I’m most comfortable on drop bars, on terrain that’s rugged for a gravel bike but tame for a mountain bike, and so I genuinely haven’t missed riding the hardtail once. One bike down.

But the reduction got a bit more complicated when trying to wrap my head around a distinct road bike and a distinct gravel bike being substituted out for one jack-of-all-trades.

That’s not a slight on the Chebacco. It works as both a road bike and a gravel bike, and it does so very well. Where I ride, it’s hilly enough and I’m slow enough that I’d choose the same low, wide gear ratios regardless of surface.

But I’m so time-poor (or lazy, or both) that I find it enough of a barrier swapping wheels across that I tend to just leave the gravel wheels on, shod with a set of quick-rolling 700x38mm or so tyres. There are certainly efficiencies to be gained in this area – I was only supplied with one cassette and one set of rotors, so wheel swaps are currently a 15-minute process – and I’m in the process of organising the parts to make it an easier changeover. We’ll see how dramatically that changes my mentality next time I check in.

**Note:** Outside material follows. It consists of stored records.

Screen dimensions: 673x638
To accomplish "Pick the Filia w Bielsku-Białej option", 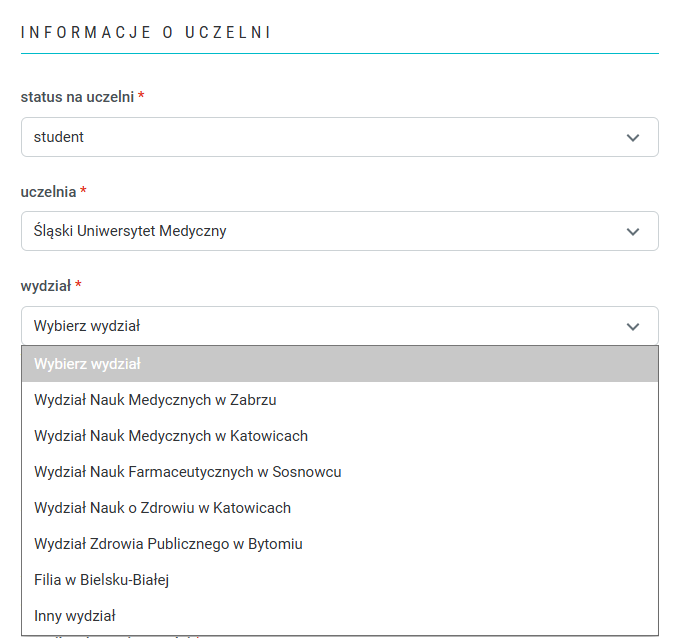I will pos(108,580).
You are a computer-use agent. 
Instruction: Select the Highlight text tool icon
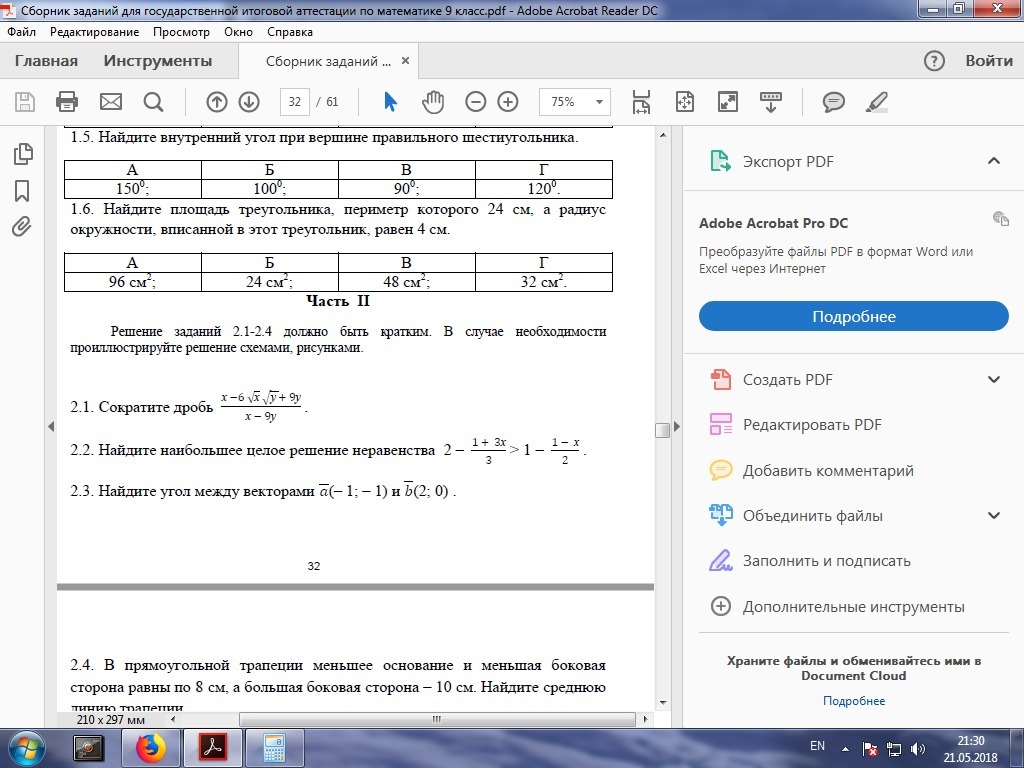tap(876, 101)
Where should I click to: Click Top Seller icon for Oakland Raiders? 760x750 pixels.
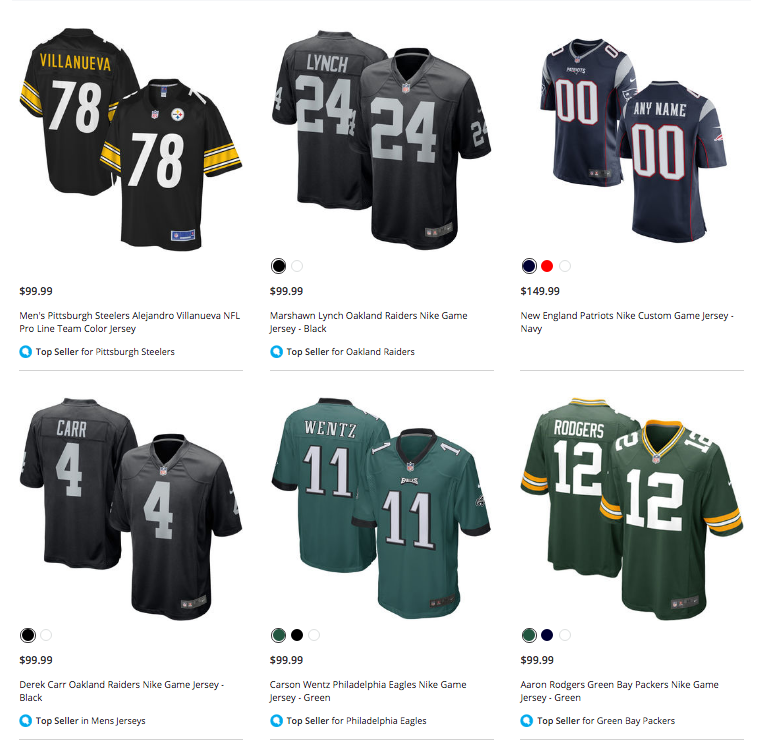(x=276, y=351)
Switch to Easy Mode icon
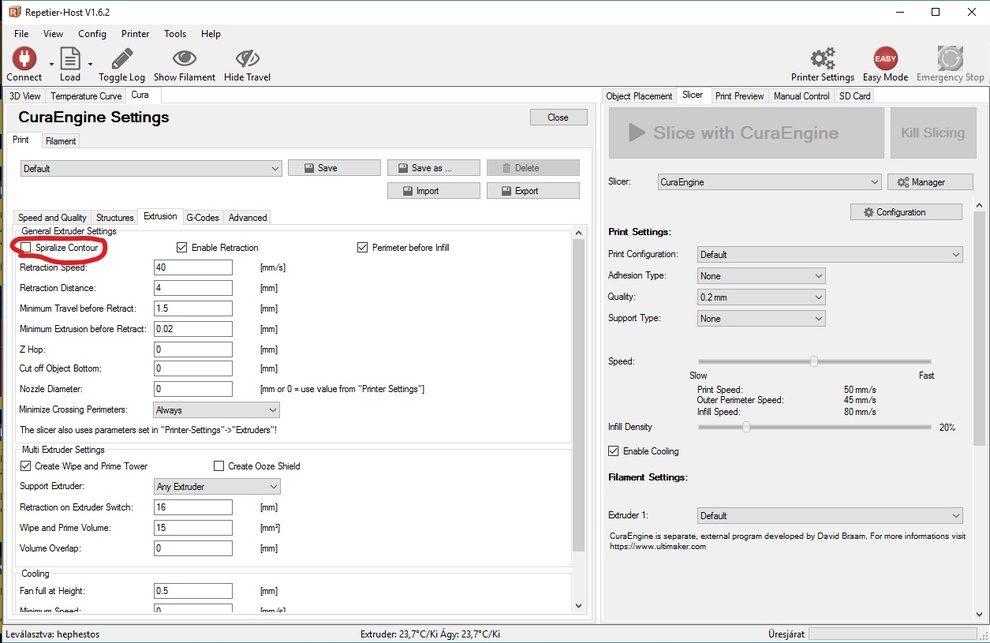The width and height of the screenshot is (990, 643). point(885,58)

The rise of 700c/650b cross-compatibility has seen the advent of an ever-growing range of bikes designed to accommodate both wheel sizes, with 3T’s Exploro as one such example. The Chebacco doesn’t support 650b wheels, but with two pairs of wheels, it can handle a range of surfaces with aplomb. Picture: Matt Wikstrom

So far, having spent most of my time on 700x38mm tyres hasn’t bothered me much – but as you might notice, at that point it’s not really a gravel bike that doubles as a road bike anymore; it’s just riding a gravel bike on the road. Most of the time, I’m fine with that. You might not be.

But even then, does that one bike do enough to cover all bases for a year?


Early on, it became necessary to introduce some caveats to my ‘one bike for one year’ rule. For starters, a high-end gravel bike couldn’t possibly overlap with our family cargo trike – so that was back in. I also considered it a bit risky to lock five figures of someone else’s bike up out the front of the pub if I went out – so back in came my old commuter, a venerable Cannondale cross bike with (gasp) rim brakes.

Things got even blurrier whenever the Chebacco had to be taken off the road due to mechanical issues of one form or another. This has happened intermittently throughout the experiment – most recently for a couple of weeks, when persistent tubeless dramas left it deflated and leaking sealant in the garage, testing the limits of my patience. In such moments, I’ve pulled out my CAADX and been very grateful to have had it on hand – even if it’s not following the experiment to the letter.

Three bikes, one year. Not as catchy, right?


This far into the experiment, I find it possible to live with one bike – most of the time. Wearing its road wheels, the Chebacco doesn’t hold me back as a road bike – indeed, it’s lighter and better specced than my Ritchey Road Logic, although the handling’s a bit quicker than I’d prefer. With fatter rubber, it does pretty much everything I would want of it as a go-fast gravel bike, although a bit more compliance, clearance and a few more places to mount things wouldn’t hurt.

In displacing my gravel bike and my road bike, the Chebacco has consolidated a number of bikes into one. Depending on the levels of performance you demand out of a bike and your willingness to accept compromise away from the ideal tool for the task, your results may vary. At the very least, there’s some merit from a financial perspective in throwing more money at one nice bike rather than splitting it between two less-nice ones.

But there’s also something to be said for having bikes with distinct purposes – whether that’s a backup bike that you don’t mind getting stolen, a bike to ride with your family, or a gravel bike that does pretty much everything outside of that.

Could you live with just one bike? If so, what would it look like?